# Sad News



## homy77 (Aug 24, 2013)

Hi All,

I’m not sure how many people new Mido, he was new to the hobby and to the forum but I learned yesterday that he suddenly passed away about 3 weeks ago

He was a friend of mine and I’ve been having a difficult time as I only found out yesterday when his brother in law reached out to me because they didn’t know what to do with his reef aquarium or how to take care of it.

The family had asked that I help them in finding a new home for his corals and equipment

I have taken all the corals to my home and placed it in my frag tank, I have also taken photos of the tank and equipment. 

I will be posting it in the buy and sell in about a week but wanted to pass on the message for now if anyone knew him.

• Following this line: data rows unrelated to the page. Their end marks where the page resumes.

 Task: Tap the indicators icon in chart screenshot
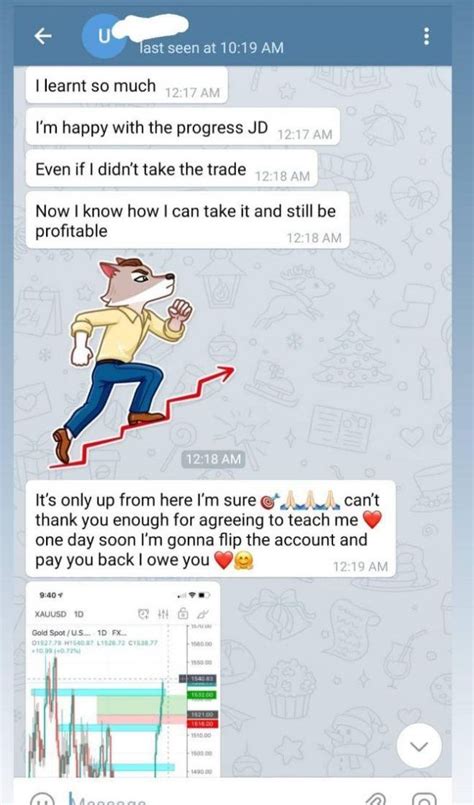pyautogui.click(x=163, y=614)
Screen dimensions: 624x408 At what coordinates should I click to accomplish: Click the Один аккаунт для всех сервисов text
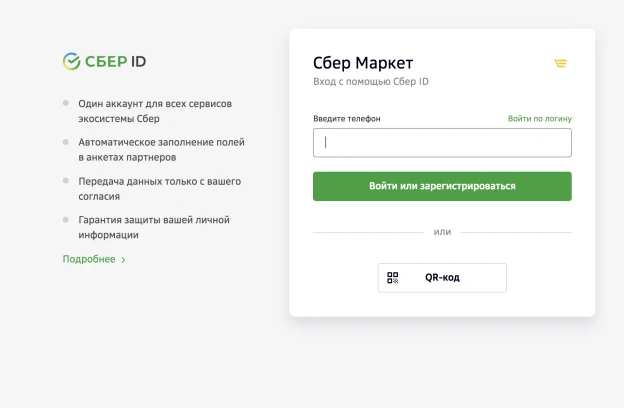tap(155, 103)
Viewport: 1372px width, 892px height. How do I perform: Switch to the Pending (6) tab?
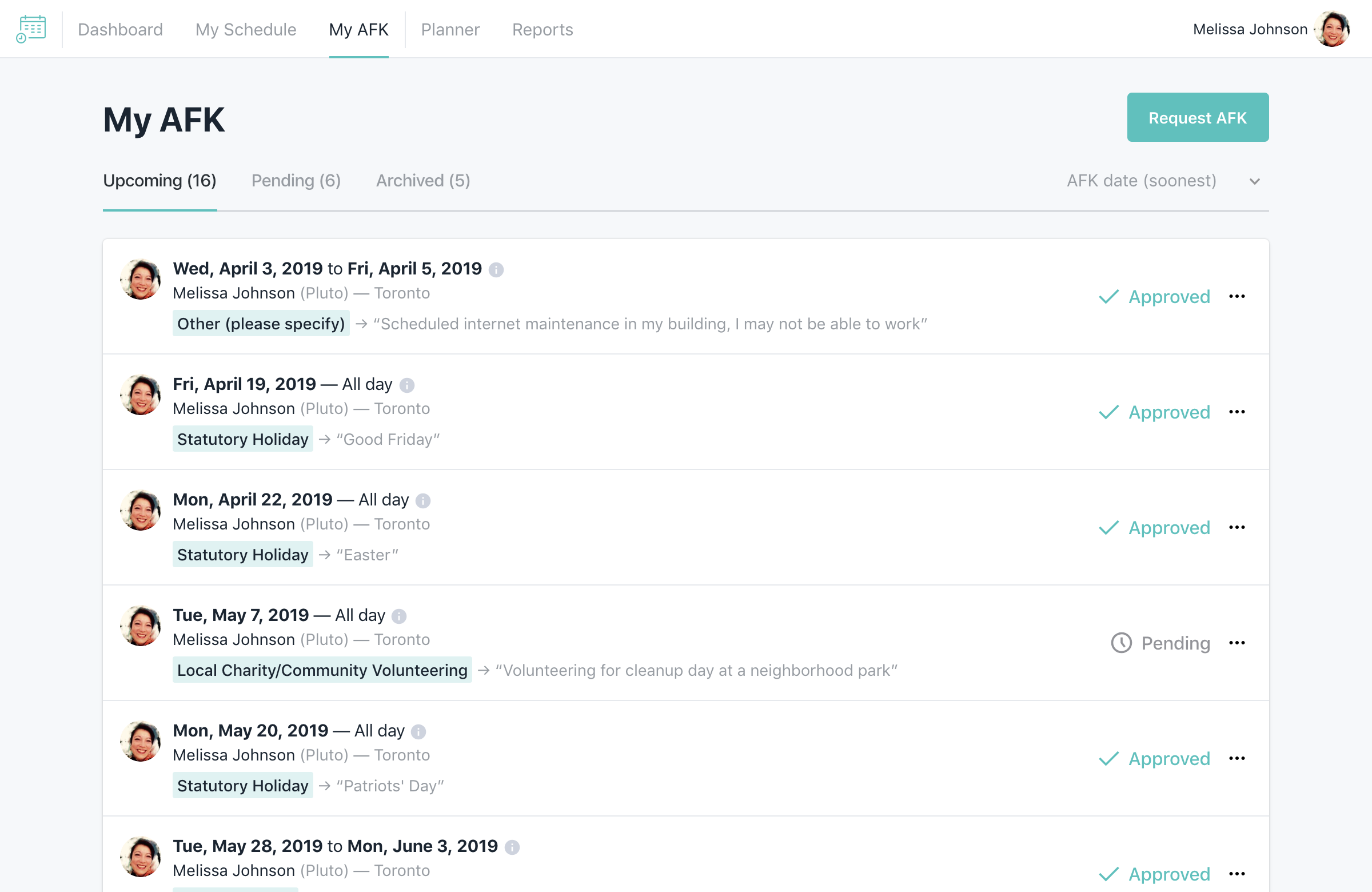[x=296, y=181]
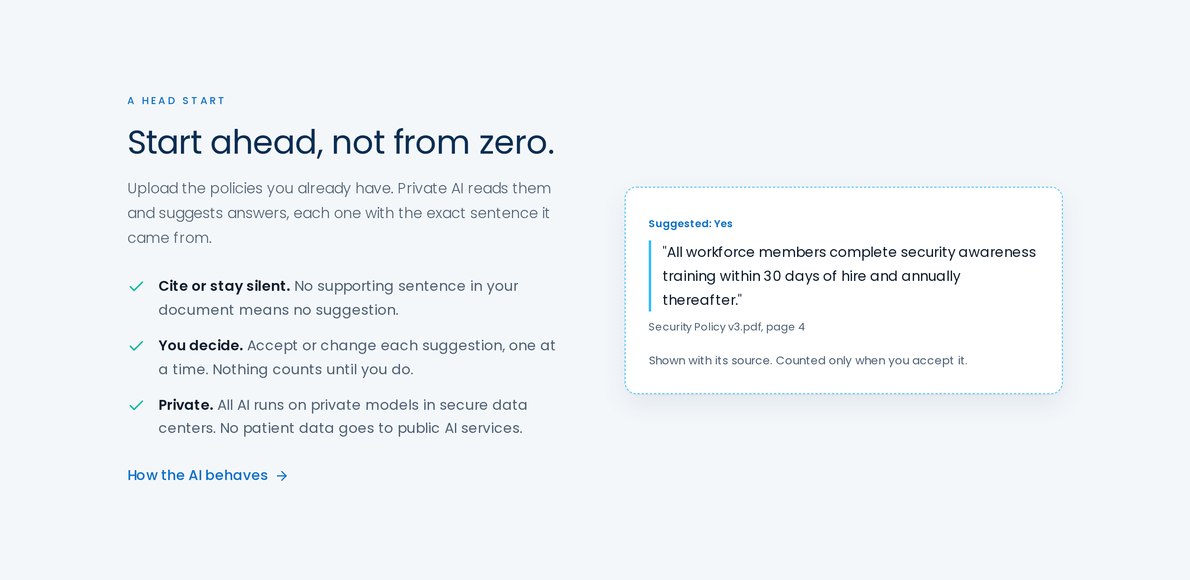Viewport: 1190px width, 580px height.
Task: Click the A HEAD START section label
Action: tap(176, 100)
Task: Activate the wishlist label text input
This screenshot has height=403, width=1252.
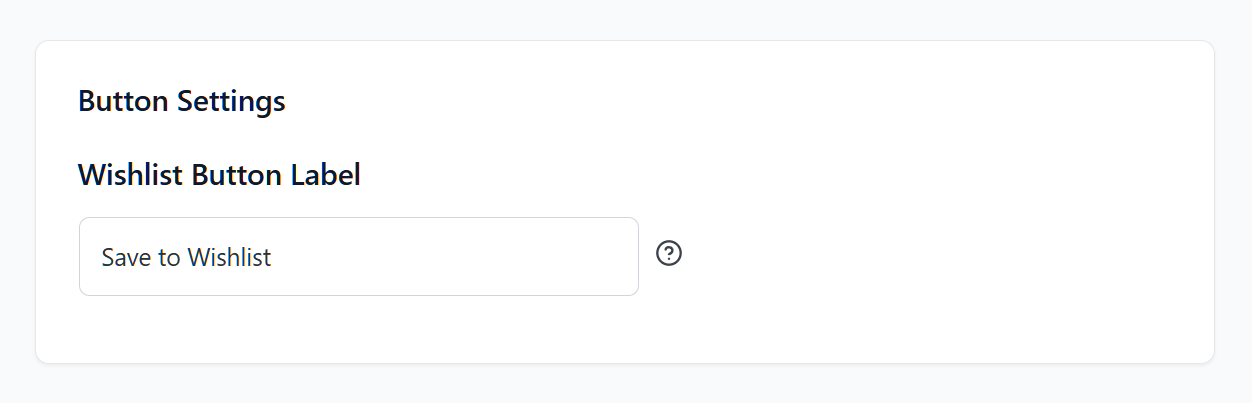Action: point(358,257)
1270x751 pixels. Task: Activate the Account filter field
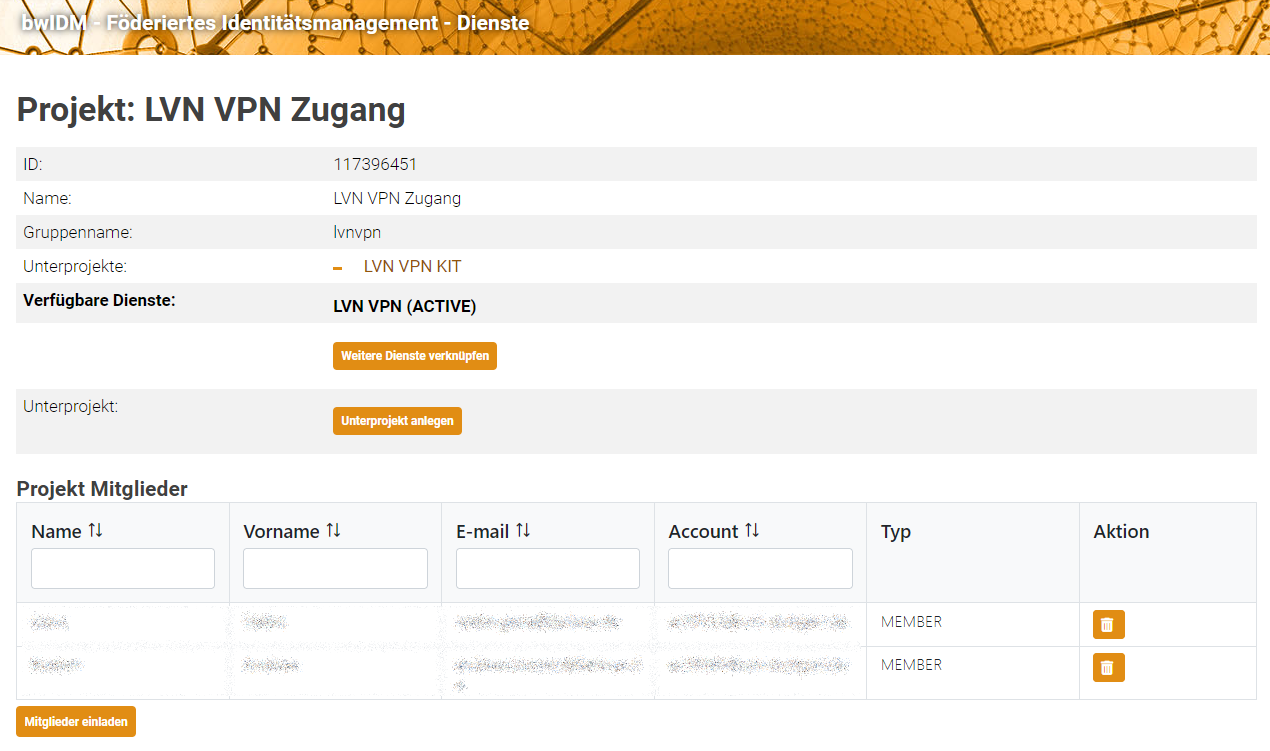click(x=760, y=568)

Once I post the items, please understand that I am not making a penny on anything and the money will be going to his wife and 2 little girls 

A lot of the equipment is brand new including an apex brand new in the box, 2 gen4 pro radions with mounts, spectra 90gpd rodi with tds meter and more

If you have questions please let me know

This is a sad day as I’ve lost a friend and a fellow reefer

Thank you 

Homam


Sent from my iPhone using Tapatalk


----------



## loonie (Mar 29, 2008)

Very sorry to hear about Mido, I saw his posting a couple of times. May he RIP and condolences to this family.


----------



## tom g (Jul 8, 2009)

*sad*

wow that's horrible ,may he rest in peace and condolences to his family ..
thanks for helping his family out in there time of need ure a great reefer and again sorry for your loss for your friend


----------



## kamal (Apr 21, 2009)

So sorry to hear this news. Condolences to his friends and family.


----------



## wtac (Mar 17, 2006)

Condolences from YYC.

Never met nor had interactions with Mido but hope he and sig are reefing up a storm on the other side.


----------



## homy77 (Aug 24, 2013)

Hi All,

Thank you for the kind messages

I will be posting all the items for sale when I get back from my trip next weekend

I’m also waiting for the corals to open up in my frag tank so I can figure out what everything is

The hardware will be posted at that time as well

Thanks again

Homam


Sent from my iPhone using Tapatalk


----------



## Jaysan (Dec 19, 2011)

damn. Its always sad to hear these types of news. May he RIP with SIG on the other side with a massive reef!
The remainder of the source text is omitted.